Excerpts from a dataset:
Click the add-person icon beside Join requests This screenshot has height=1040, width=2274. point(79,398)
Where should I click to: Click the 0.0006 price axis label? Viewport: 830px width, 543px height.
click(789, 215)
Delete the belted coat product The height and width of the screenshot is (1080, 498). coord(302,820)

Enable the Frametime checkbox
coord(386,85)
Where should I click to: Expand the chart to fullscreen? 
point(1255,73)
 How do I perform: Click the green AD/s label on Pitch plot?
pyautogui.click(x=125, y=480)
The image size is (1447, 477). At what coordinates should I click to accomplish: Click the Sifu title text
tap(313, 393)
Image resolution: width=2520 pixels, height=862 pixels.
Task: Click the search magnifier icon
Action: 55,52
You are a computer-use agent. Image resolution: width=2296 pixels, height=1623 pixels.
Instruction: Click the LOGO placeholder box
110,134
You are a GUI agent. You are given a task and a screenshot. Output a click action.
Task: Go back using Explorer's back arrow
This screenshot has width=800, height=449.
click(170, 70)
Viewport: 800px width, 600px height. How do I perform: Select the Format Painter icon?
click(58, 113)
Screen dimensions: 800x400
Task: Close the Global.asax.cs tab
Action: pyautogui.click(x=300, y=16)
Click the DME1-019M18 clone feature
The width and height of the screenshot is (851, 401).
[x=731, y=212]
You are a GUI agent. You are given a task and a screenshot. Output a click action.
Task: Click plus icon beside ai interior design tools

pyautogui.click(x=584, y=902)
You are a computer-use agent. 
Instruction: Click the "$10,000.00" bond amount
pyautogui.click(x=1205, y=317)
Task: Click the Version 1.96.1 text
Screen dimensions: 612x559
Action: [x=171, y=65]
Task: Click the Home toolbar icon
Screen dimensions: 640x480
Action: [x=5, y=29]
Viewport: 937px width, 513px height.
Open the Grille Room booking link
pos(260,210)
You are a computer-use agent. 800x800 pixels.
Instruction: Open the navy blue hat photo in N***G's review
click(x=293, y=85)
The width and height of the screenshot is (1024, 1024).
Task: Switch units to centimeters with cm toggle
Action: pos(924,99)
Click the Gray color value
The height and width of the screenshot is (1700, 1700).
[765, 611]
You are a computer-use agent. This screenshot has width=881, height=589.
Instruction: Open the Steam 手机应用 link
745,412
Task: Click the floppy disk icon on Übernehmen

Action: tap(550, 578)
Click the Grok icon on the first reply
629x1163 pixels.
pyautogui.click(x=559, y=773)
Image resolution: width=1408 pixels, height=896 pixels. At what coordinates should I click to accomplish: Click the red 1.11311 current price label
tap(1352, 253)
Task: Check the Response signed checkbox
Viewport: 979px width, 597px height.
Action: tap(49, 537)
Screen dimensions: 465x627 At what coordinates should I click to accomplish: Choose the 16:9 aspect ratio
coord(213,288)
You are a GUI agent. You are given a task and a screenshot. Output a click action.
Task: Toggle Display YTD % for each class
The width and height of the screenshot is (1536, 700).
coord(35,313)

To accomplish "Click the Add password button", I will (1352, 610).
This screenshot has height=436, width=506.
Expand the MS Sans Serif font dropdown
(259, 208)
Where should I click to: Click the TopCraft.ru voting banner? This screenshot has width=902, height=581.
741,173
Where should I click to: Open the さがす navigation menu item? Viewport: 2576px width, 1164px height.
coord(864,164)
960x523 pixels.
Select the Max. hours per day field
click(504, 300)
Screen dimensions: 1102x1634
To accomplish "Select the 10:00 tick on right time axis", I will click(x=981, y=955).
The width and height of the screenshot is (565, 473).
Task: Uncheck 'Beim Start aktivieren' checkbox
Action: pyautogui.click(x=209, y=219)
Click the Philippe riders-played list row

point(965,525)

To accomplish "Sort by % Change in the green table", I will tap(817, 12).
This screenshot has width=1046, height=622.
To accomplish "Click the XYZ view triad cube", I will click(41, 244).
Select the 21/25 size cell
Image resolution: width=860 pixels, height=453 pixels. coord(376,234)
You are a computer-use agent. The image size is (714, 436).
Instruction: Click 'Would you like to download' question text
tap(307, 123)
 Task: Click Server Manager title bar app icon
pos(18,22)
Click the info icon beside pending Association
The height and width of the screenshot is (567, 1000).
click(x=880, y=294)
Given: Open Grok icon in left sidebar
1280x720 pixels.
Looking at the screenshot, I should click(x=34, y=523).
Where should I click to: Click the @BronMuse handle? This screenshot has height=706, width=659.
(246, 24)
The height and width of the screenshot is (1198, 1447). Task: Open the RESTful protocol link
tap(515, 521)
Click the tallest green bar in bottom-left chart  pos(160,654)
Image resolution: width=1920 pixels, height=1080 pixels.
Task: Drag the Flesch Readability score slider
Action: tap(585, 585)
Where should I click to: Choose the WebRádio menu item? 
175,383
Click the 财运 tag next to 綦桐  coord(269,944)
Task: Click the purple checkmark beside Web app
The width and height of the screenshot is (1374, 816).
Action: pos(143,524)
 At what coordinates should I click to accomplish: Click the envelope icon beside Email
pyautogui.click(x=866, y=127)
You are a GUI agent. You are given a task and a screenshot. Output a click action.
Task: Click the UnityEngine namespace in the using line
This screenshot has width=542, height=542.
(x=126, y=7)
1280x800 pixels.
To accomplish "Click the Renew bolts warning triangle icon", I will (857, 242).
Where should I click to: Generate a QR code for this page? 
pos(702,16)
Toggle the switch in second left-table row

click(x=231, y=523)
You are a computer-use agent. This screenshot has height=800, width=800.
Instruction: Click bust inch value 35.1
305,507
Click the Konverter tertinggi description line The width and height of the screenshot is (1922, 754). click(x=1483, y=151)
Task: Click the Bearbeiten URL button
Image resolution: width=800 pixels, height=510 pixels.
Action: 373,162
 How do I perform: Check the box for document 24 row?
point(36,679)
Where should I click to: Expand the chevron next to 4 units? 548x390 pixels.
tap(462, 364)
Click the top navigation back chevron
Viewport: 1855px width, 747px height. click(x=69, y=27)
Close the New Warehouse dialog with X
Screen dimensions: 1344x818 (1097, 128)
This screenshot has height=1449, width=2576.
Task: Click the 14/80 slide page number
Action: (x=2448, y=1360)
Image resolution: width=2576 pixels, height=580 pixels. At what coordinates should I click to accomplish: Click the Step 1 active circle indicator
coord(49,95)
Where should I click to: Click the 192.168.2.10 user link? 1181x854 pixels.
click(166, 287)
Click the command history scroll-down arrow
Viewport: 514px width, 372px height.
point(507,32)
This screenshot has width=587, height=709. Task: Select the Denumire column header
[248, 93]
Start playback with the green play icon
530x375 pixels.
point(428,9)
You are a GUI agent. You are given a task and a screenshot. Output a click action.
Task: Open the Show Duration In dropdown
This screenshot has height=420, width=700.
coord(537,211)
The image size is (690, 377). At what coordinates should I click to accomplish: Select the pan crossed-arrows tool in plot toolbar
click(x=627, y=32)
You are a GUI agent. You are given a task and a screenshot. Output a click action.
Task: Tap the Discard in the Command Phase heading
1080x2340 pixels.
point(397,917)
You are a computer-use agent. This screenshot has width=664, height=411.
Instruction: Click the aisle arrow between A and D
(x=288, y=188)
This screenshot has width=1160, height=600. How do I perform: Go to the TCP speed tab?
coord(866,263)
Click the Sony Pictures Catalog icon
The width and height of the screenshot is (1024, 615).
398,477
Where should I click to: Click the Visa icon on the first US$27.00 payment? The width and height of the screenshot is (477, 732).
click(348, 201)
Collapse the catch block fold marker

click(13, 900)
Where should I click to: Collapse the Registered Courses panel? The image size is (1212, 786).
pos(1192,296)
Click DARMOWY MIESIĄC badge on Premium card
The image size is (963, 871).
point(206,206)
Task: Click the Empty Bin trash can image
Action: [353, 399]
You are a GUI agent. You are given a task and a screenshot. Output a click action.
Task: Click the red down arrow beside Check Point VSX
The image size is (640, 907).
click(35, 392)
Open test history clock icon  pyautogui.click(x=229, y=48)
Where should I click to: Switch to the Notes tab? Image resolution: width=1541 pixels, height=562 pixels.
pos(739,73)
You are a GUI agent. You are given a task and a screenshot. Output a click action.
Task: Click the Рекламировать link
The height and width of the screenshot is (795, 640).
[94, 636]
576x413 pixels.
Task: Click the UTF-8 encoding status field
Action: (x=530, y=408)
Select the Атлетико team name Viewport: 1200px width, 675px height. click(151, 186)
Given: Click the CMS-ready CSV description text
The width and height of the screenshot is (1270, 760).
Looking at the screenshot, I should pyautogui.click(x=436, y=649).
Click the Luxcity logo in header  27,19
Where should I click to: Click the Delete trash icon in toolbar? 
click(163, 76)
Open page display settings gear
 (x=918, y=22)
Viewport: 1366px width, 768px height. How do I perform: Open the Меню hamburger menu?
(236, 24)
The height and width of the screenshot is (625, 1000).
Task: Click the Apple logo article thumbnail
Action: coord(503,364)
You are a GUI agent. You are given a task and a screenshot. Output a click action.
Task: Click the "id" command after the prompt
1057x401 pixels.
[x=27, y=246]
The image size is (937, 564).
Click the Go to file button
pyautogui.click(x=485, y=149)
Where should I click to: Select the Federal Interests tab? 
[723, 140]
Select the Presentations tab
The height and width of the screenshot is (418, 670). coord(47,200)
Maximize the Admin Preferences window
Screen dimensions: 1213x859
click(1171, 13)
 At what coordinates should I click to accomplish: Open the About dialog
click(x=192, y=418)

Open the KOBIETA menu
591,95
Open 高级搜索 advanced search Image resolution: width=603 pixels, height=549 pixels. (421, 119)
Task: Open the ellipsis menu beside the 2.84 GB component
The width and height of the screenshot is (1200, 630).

__What you need to do__
Only one stretch of the entries above is wanted: the lines from the one containing "Open test history" through the one containing "Select the Атлетико". Please reproduce it exactly.

__Solution to this exercise__
Open test history clock icon  pyautogui.click(x=229, y=48)
Where should I click to: Switch to the Notes tab? Image resolution: width=1541 pixels, height=562 pixels.
pos(739,73)
You are a GUI agent. You are given a task and a screenshot. Output a click action.
Task: Click the Рекламировать link
The height and width of the screenshot is (795, 640).
[94, 636]
576x413 pixels.
Task: Click the UTF-8 encoding status field
Action: (x=530, y=408)
Select the Атлетико team name Viewport: 1200px width, 675px height. click(151, 186)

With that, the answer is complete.